The Neural Compass: Probabilistic Relative Feature Fields for Robotic Search

TL;DR

This paper introduces ProReFF, a probabilistic feature field model trained on unlabeled data to predict relative feature distributions for robotic object search, significantly improving efficiency over baselines.

Contribution

ProReFF is a novel model that learns implicit object priors from unlabeled observations and a learning strategy for aligning inconsistent data, enhancing robotic search capabilities.

Findings

ProReFF captures meaningful feature relations in natural scenes.

The search agent using ProReFF is 20% more efficient than baselines.

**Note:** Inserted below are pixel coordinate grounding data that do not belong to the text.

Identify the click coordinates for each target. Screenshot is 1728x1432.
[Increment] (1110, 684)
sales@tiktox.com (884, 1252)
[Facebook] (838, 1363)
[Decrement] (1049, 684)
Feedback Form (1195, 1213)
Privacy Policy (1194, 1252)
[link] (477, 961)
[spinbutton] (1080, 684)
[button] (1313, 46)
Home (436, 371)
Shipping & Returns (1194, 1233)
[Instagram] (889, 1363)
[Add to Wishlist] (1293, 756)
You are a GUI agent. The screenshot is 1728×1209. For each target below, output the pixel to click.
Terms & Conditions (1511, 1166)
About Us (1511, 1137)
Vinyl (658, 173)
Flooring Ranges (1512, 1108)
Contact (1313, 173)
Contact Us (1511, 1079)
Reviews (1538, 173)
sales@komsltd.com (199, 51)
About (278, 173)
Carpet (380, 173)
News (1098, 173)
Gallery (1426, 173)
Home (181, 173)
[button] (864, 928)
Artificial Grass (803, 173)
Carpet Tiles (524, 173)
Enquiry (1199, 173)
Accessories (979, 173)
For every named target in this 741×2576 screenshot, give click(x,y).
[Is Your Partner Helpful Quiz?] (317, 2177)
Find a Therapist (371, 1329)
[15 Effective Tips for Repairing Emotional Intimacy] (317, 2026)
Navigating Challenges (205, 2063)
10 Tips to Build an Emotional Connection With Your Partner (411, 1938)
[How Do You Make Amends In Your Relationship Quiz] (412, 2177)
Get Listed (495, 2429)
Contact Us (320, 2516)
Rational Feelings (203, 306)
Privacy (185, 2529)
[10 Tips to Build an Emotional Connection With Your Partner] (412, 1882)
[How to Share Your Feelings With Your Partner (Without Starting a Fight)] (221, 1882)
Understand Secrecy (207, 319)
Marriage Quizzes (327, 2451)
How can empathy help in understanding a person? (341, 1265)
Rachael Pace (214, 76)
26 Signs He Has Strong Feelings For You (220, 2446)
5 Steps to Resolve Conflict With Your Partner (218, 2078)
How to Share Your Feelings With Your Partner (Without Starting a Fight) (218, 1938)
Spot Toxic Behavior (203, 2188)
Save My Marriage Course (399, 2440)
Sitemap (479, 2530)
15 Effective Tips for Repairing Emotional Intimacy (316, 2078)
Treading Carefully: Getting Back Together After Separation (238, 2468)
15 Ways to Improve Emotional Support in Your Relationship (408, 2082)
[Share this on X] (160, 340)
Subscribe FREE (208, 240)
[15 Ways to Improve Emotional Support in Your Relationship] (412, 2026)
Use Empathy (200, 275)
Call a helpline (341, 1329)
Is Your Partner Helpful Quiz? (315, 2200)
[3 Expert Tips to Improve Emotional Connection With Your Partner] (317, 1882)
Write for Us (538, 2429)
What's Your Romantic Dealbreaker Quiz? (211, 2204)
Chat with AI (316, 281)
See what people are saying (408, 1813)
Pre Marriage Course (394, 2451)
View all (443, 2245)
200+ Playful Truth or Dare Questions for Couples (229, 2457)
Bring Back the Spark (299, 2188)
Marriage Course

The agent achieves up to 80% of human performance in simulated tasks.

Abstract

Object co-occurrences provide a key cue for finding objects successfully and efficiently in unfamiliar environments. Typically, one looks for cups in kitchens and views fridges as evidence of being in a kitchen. Such priors have also been exploited in artificial agents, but they are typically learned from explicitly labeled data or queried from language models. It is still unclear whether these relations can be learned implicitly from unlabeled observations alone. In this work, we address this problem and propose ProReFF, a feature field model trained to predict relative distributions of features obtained from pre-trained vision language models. In addition, we introduce a learning-based strategy that enables training from unlabeled and potentially contradictory data by aligning inconsistent observations into a coherent relative distribution. For the downstream object search task, we propose an agent that leverages predicted feature distributions as a semantic prior to guide exploration toward regions with a high likelihood of containing the object. We present extensive evaluations demonstrating that ProReFF captures meaningful relative feature distributions in natural scenes and provides insight into the impact of our proposed alignment step. We further evaluate the performance of our search agent in 100 challenges in the Matterport3D simulator, comparing with feature-based baselines and human participants. The proposed agent is 20% more efficient than the strongest baseline and achieves up to 80% of human performance.